[What you should do] Retype the entries in full.

[Given information]

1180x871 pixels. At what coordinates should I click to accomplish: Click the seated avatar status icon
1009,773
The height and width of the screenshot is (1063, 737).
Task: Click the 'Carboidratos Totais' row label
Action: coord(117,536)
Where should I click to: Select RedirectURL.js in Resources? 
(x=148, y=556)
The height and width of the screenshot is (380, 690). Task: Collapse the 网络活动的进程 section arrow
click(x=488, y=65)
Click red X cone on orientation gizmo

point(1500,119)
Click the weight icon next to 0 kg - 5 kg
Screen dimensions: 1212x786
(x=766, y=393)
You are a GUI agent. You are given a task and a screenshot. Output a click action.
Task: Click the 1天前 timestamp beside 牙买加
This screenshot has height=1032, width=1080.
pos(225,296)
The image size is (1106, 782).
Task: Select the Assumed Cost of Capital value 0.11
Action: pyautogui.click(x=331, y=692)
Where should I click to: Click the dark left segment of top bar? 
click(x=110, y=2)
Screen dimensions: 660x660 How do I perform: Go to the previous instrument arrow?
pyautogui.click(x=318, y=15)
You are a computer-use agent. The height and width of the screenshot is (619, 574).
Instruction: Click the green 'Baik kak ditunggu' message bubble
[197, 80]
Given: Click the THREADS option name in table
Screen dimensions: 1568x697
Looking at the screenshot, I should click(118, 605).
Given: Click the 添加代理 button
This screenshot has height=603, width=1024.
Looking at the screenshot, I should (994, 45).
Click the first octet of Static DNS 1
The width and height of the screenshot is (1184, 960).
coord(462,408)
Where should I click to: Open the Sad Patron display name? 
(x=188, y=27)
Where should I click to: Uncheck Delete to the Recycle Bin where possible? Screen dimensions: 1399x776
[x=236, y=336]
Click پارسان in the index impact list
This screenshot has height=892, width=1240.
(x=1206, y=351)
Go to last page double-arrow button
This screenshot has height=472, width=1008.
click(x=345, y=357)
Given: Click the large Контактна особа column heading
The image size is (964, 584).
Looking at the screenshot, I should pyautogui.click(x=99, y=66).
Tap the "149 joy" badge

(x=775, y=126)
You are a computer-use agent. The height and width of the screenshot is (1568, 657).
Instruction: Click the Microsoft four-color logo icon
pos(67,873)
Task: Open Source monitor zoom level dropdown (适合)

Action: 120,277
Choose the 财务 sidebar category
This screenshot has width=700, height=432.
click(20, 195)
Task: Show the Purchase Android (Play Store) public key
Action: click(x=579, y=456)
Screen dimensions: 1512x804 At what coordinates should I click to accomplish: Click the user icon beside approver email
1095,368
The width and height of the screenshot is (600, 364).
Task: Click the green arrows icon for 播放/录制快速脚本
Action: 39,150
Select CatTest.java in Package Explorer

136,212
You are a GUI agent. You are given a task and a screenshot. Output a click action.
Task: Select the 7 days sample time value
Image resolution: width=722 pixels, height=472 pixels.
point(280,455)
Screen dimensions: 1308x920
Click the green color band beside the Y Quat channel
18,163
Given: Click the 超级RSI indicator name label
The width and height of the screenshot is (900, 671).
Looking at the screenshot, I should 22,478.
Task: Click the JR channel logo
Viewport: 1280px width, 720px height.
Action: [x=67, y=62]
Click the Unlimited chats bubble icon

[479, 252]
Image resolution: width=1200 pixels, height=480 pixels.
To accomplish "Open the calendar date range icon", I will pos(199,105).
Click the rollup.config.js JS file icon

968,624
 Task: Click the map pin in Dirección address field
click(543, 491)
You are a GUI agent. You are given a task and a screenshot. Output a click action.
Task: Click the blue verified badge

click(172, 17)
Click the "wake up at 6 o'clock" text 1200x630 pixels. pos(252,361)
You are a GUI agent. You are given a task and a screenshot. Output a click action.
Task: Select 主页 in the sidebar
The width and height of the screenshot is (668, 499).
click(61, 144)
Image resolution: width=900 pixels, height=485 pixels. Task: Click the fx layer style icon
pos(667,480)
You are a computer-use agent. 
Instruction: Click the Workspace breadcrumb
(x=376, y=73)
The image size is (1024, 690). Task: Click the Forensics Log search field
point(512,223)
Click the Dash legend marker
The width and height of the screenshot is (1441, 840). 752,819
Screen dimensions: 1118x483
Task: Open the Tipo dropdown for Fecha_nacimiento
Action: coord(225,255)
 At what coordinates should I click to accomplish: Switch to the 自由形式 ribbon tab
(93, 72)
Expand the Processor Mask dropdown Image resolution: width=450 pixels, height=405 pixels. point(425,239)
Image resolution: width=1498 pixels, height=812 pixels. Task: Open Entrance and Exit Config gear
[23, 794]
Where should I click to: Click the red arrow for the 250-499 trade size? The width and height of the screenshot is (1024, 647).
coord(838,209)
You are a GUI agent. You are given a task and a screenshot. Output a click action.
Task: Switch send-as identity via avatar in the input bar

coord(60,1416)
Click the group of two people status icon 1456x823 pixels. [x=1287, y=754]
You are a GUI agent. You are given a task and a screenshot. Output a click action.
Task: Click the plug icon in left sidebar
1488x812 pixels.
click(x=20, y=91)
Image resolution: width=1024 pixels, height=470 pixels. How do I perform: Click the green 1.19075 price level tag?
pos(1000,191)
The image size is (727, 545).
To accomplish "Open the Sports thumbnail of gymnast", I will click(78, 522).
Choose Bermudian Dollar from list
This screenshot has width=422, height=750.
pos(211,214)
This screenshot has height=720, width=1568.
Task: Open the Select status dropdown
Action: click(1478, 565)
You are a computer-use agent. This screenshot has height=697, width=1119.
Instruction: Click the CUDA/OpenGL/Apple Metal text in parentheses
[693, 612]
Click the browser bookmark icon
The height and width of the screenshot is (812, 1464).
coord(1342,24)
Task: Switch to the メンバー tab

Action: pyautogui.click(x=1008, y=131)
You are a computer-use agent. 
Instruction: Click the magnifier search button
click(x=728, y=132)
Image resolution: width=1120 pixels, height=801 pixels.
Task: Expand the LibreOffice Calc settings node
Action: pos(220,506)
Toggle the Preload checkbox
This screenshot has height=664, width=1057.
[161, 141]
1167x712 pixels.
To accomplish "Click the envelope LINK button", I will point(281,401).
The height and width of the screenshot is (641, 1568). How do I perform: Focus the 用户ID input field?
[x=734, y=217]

[Response box]
1180x871 pixels. At what coordinates should I click to accomplish: Click the seated avatar status icon
1009,773
The height and width of the screenshot is (1063, 737).
Task: Click the 'Carboidratos Totais' row label
Action: coord(117,536)
Where should I click to: Select RedirectURL.js in Resources? 
(x=148, y=556)
The height and width of the screenshot is (380, 690). Task: Collapse the 网络活动的进程 section arrow
click(x=488, y=65)
Click red X cone on orientation gizmo

point(1500,119)
Click the weight icon next to 0 kg - 5 kg
Screen dimensions: 1212x786
(x=766, y=393)
You are a GUI agent. You are given a task and a screenshot. Output a click action.
Task: Click the 1天前 timestamp beside 牙买加
This screenshot has height=1032, width=1080.
pos(225,296)
The image size is (1106, 782).
Task: Select the Assumed Cost of Capital value 0.11
Action: pyautogui.click(x=331, y=692)
Where should I click to: Click the dark left segment of top bar? 
click(x=110, y=2)
Screen dimensions: 660x660 How do I perform: Go to the previous instrument arrow?
pyautogui.click(x=318, y=15)
You are a computer-use agent. The height and width of the screenshot is (619, 574).
Instruction: Click the green 'Baik kak ditunggu' message bubble
[197, 80]
Given: Click the THREADS option name in table
Screen dimensions: 1568x697
Looking at the screenshot, I should click(118, 605).
Given: Click the 添加代理 button
This screenshot has height=603, width=1024.
Looking at the screenshot, I should (994, 45).
Click the first octet of Static DNS 1
The width and height of the screenshot is (1184, 960).
coord(462,408)
Where should I click to: Open the Sad Patron display name? 
(x=188, y=27)
Where should I click to: Uncheck Delete to the Recycle Bin where possible? Screen dimensions: 1399x776
[x=236, y=336]
Click پارسان in the index impact list
This screenshot has height=892, width=1240.
(x=1206, y=351)
Go to last page double-arrow button
This screenshot has height=472, width=1008.
click(x=345, y=357)
Given: Click the large Контактна особа column heading
The image size is (964, 584).
Looking at the screenshot, I should pyautogui.click(x=99, y=66).
Tap the "149 joy" badge

(x=775, y=126)
You are a computer-use agent. The height and width of the screenshot is (1568, 657).
Instruction: Click the Microsoft four-color logo icon
pos(67,873)
Task: Open Source monitor zoom level dropdown (适合)

Action: 120,277
Choose the 财务 sidebar category
This screenshot has width=700, height=432.
click(20, 195)
Task: Show the Purchase Android (Play Store) public key
Action: click(x=579, y=456)
Screen dimensions: 1512x804 At what coordinates should I click to accomplish: Click the user icon beside approver email
1095,368
The width and height of the screenshot is (600, 364).
Task: Click the green arrows icon for 播放/录制快速脚本
Action: 39,150
Select CatTest.java in Package Explorer

136,212
You are a GUI agent. You are given a task and a screenshot. Output a click action.
Task: Select the 7 days sample time value
Image resolution: width=722 pixels, height=472 pixels.
point(280,455)
Screen dimensions: 1308x920
Click the green color band beside the Y Quat channel
18,163
Given: Click the 超级RSI indicator name label
The width and height of the screenshot is (900, 671).
Looking at the screenshot, I should 22,478.
Task: Click the JR channel logo
Viewport: 1280px width, 720px height.
Action: [x=67, y=62]
Click the Unlimited chats bubble icon

[479, 252]
Image resolution: width=1200 pixels, height=480 pixels.
To accomplish "Open the calendar date range icon", I will pos(199,105).
Click the rollup.config.js JS file icon

968,624
 Task: Click the map pin in Dirección address field
click(543, 491)
You are a GUI agent. You are given a task and a screenshot. Output a click action.
Task: Click the blue verified badge

click(172, 17)
Click the "wake up at 6 o'clock" text 1200x630 pixels. pos(252,361)
You are a GUI agent. You are given a task and a screenshot. Output a click action.
Task: Select 主页 in the sidebar
The width and height of the screenshot is (668, 499).
click(61, 144)
Image resolution: width=900 pixels, height=485 pixels. Task: Click the fx layer style icon
pos(667,480)
You are a computer-use agent. 
Instruction: Click the Workspace breadcrumb
(x=376, y=73)
The image size is (1024, 690). Task: Click the Forensics Log search field
point(512,223)
Click the Dash legend marker
The width and height of the screenshot is (1441, 840). 752,819
Screen dimensions: 1118x483
Task: Open the Tipo dropdown for Fecha_nacimiento
Action: coord(225,255)
 At what coordinates should I click to accomplish: Switch to the 自由形式 ribbon tab
(93, 72)
Expand the Processor Mask dropdown Image resolution: width=450 pixels, height=405 pixels. point(425,239)
Image resolution: width=1498 pixels, height=812 pixels. Task: Open Entrance and Exit Config gear
[23, 794]
Where should I click to: Click the red arrow for the 250-499 trade size? The width and height of the screenshot is (1024, 647).
coord(838,209)
You are a GUI agent. You are given a task and a screenshot. Output a click action.
Task: Switch send-as identity via avatar in the input bar

coord(60,1416)
Click the group of two people status icon 1456x823 pixels. [x=1287, y=754]
You are a GUI agent. You are given a task and a screenshot. Output a click action.
Task: Click the plug icon in left sidebar
1488x812 pixels.
click(x=20, y=91)
Image resolution: width=1024 pixels, height=470 pixels. How do I perform: Click the green 1.19075 price level tag?
pos(1000,191)
The image size is (727, 545).
To accomplish "Open the Sports thumbnail of gymnast", I will click(78, 522).
Choose Bermudian Dollar from list
This screenshot has width=422, height=750.
pos(211,214)
This screenshot has height=720, width=1568.
Task: Open the Select status dropdown
Action: click(1478, 565)
You are a computer-use agent. This screenshot has height=697, width=1119.
Instruction: Click the CUDA/OpenGL/Apple Metal text in parentheses
[693, 612]
Click the browser bookmark icon
The height and width of the screenshot is (812, 1464).
coord(1342,24)
Task: Switch to the メンバー tab

Action: pyautogui.click(x=1008, y=131)
You are a computer-use agent. 
Instruction: Click the magnifier search button
click(x=728, y=132)
Image resolution: width=1120 pixels, height=801 pixels.
Task: Expand the LibreOffice Calc settings node
Action: pos(220,506)
Toggle the Preload checkbox
This screenshot has height=664, width=1057.
[161, 141]
1167x712 pixels.
To accomplish "Click the envelope LINK button", I will point(281,401).
The height and width of the screenshot is (641, 1568). How do I perform: Focus the 用户ID input field?
[x=734, y=217]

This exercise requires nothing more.